2007年11月7日水曜日

食感について

ゆんフリー写真集より



養老孟司の対談集より



田崎:
日本人は味わっているものに対して、表現方法が触覚に頼りすぎているところがある。
テレビのレポーターが肉料理を食べて「柔らかくておいしいですね」という。それならマシュマロでもよいか(笑い)
「こりこりして美味しい」とか「さくさくして美味しい」とか「温かくておいしい」舌ざわりや熱などの触覚を美味しいと判断している。逆に臭覚に対する言葉がすくなく、曖昧だ。
養老:
それはおそらく日本の約束事であるのでしょうね。

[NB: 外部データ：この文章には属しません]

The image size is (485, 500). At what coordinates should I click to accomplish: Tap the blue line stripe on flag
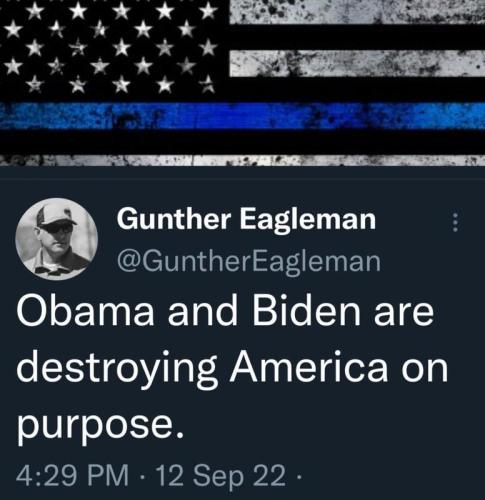click(x=242, y=116)
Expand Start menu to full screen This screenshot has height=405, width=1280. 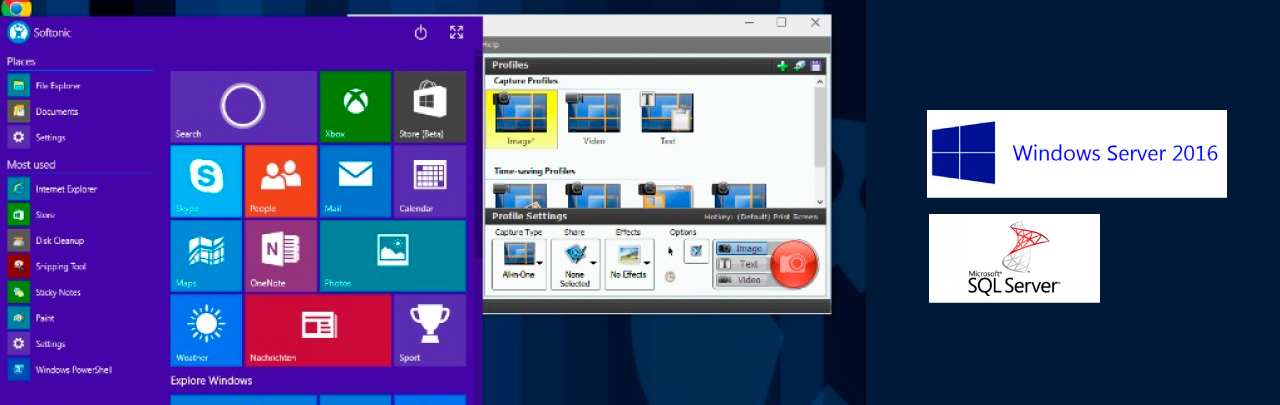[x=457, y=33]
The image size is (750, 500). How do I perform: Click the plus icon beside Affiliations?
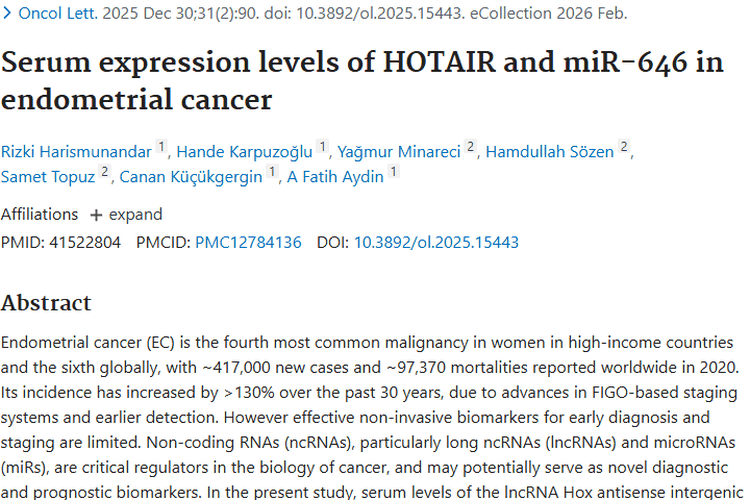pos(96,215)
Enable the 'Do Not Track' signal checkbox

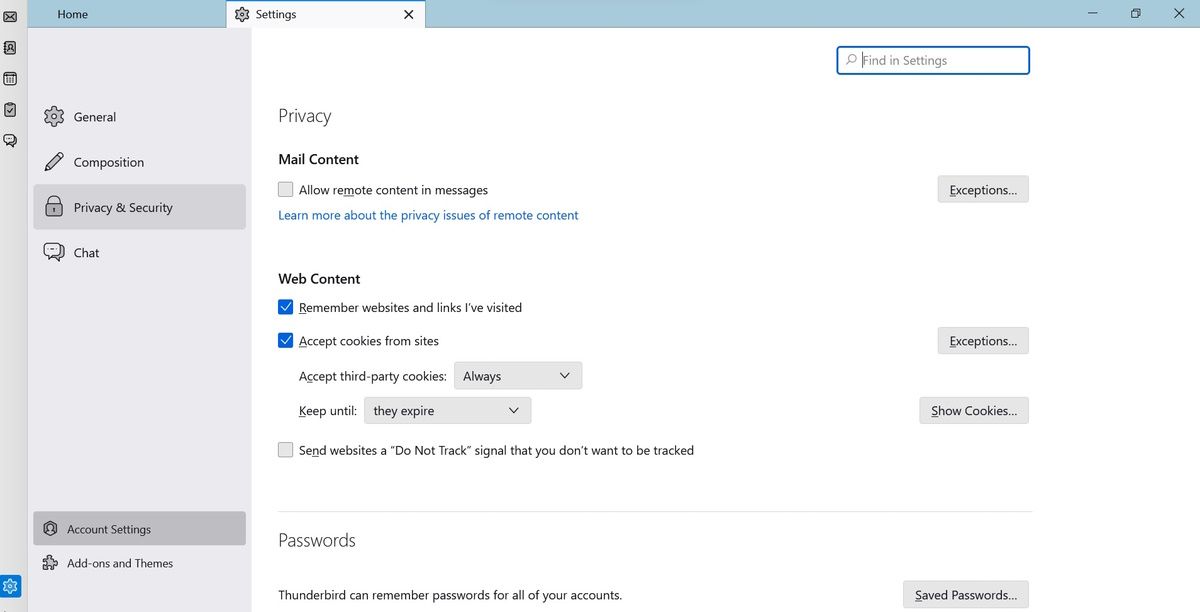pos(285,450)
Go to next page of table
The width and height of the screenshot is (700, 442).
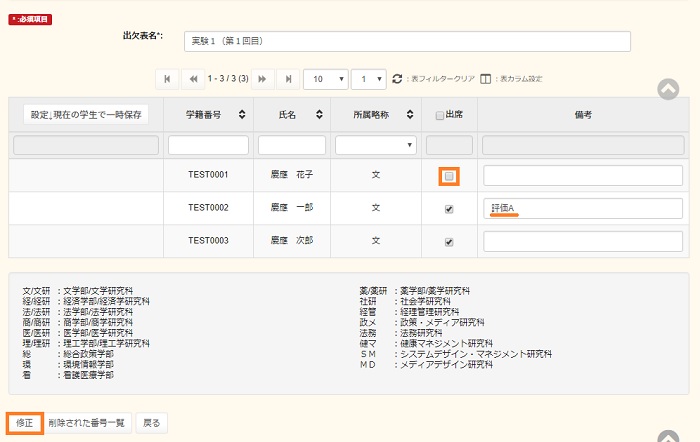263,78
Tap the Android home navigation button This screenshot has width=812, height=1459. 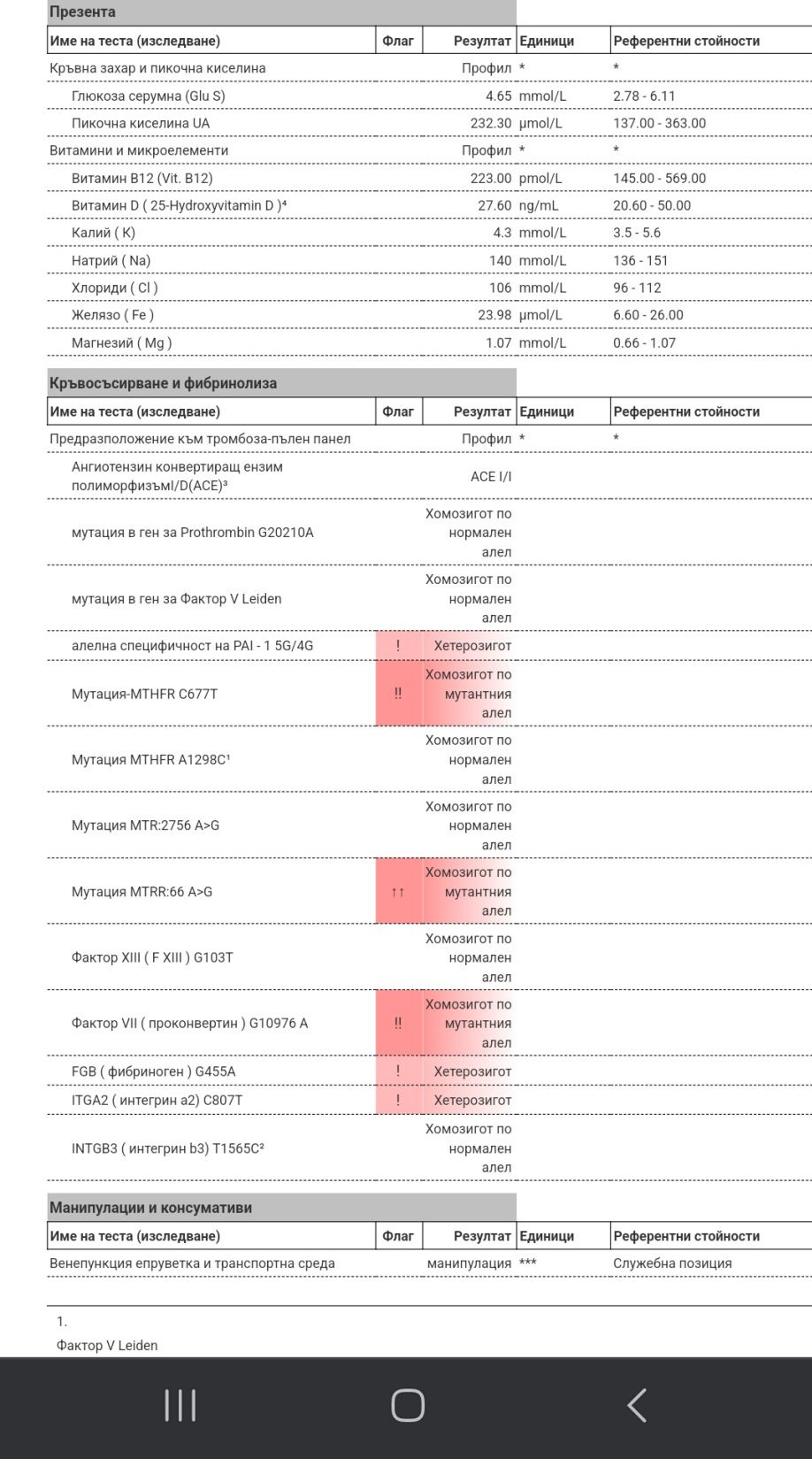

匂いや味よりも物理的性状を大事にする。カマボコの硬さは柔らかいといえば柔らかい、噛むと切れたままの塊が絶対に溶けないで残っている。ネコは必死にいつまでも噛んでいる。

田崎:
もし私がカマボコの味を聞かれたら、噛んだ瞬間の歯ごたえでなくて、先ず香りを嗅ぐ、そして何系統の魚を使っているとか、うま味と甘味のバランスというような多分ワインと同じような表現をしてしまいます。日本料理は刺身も触感が大事ですし、それに他のアジア人もですが、食べ物の温度帯が広い。冷たいものは冷く、熱いものは熱く、ですから「熱っかい料理」と聞いただけでも「おいしそうだな」と思う。ヨーロッパ人はやけどしそうな熱をいうと、「そんな物のめない」という違いがある。